We could be at the threshold of a similar moment right now if the conservative leadership holds fast to its focus on repealing and replacing Obamacare. As Burke warned, refined policy is ever the parent of confusion. This is no time to be sorting through the provisions of medical care to see which ones might be salvaged. There will be time to piece things together later by building anew. The worst thing is to encourage people to get lost in the labyrinth of strands making up that bill of 2,000 pages. For the strands of complication recede when set against the takeover of a vast system that cannot possibly be grasped and administered under a system of command and control. The unforeseen consequences are already starting to dangle forth, with the changes in the liabilities of corporations. More of them will be coming, with more unsettling surprises, as the year proceeds. Let them come.
For most of the public, this has been a rare moment in which people can see what is plainly before them. Yet some conservative commentators continue to harp about how “Republicans lost their way” when they showed themselves willing to spend lavishly in recent sessions of Congress. But Republicans found themselves working within the framework that Lyndon Johnson had helped to build, where there is no longer any sense of constitutional limits on the projects that the federal government can support. If the government is building housing in cities, funding clinics for birth control, and projects in the arts, what are Republican congressmen to do? Leave these projects to sustain and enrich only the liberals who invented them and who formed their main constituencies? Are conservatives supposed to be so uniformly high-minded, so detached from self-interest, that their supporters cannot be encouraged by the same patronage that Democrats have found enduringly helpful?
But put aside that record on spending, as grievous as it was at times. Was that really the only issue of moral consequence that was before the Congress when the Republicans were in power there?
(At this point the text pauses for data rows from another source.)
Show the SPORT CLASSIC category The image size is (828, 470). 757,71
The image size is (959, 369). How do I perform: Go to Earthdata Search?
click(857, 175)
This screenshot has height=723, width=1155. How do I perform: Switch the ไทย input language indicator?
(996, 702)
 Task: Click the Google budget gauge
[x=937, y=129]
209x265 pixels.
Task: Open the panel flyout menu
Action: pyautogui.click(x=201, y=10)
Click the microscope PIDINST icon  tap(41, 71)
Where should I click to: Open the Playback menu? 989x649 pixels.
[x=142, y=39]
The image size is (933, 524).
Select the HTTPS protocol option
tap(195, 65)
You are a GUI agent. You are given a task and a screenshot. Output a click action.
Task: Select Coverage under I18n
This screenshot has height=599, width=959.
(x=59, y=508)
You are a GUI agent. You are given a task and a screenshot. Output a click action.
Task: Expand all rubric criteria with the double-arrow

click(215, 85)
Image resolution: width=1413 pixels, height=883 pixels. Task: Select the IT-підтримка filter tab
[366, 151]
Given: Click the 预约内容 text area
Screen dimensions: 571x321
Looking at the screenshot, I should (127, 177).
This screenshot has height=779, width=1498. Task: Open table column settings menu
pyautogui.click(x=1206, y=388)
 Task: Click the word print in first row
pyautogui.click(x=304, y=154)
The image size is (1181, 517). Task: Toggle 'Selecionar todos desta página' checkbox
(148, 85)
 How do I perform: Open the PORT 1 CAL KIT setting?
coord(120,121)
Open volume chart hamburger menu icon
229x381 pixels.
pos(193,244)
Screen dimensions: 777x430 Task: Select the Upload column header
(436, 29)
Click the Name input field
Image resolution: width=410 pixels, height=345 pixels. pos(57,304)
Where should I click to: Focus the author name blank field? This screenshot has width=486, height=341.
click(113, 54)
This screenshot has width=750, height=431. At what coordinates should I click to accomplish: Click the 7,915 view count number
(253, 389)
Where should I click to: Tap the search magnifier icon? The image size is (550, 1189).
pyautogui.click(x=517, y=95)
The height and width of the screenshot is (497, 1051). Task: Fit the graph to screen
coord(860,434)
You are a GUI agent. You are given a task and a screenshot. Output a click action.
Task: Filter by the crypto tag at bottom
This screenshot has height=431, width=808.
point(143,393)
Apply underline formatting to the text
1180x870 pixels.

Republicans were in control of the Congress when the Supreme Court made audacious—even revolutionary—moves to extend the power of judges to review the actions of the military on the battlefield. It is hardly conceivable that a Democratic Congress would have moved as quickly and decisively as the late Republican Congress to counter the courts. In Rasul v. Bush in 2004, the Supreme Court held that the basic statutory grant of habeas corpus would now be available to detainees held at Guantánamo Bay. The next year the Republican Congress acted to alter the statute and remove the jurisdiction for federal judges that the Court had proclaimed. Congress offered instead a limited review in the D.C. Circuit. In 2006, in Hamdan v. Rumsfeld, the Court invalidated the military commissions set up by President Bush to prosecute terrorists. But the Republican Congress swiftly enacted the Military Commissions Act. Then Congress reenacted and broadened the preclusion of habeas corpus. The Republicans voted for that measure, 219-7. The Democrats voted against it, 160-34.
Two years later the Court overturned the key parts of these legislative acts. The habeas jurisdiction would indeed be extended, and it would cover even the prisoners held outside the United States in Guantánamo. But now there was no longer a Republican Congress to challenge the Court. And without congressional support, the Bush administration lost its resolve to do what Attorney General Michael Mukasey urged be done: challenge Congress to provide guidelines and rules, rather than letting federal judges, armed with new power, make up the rules as they go along.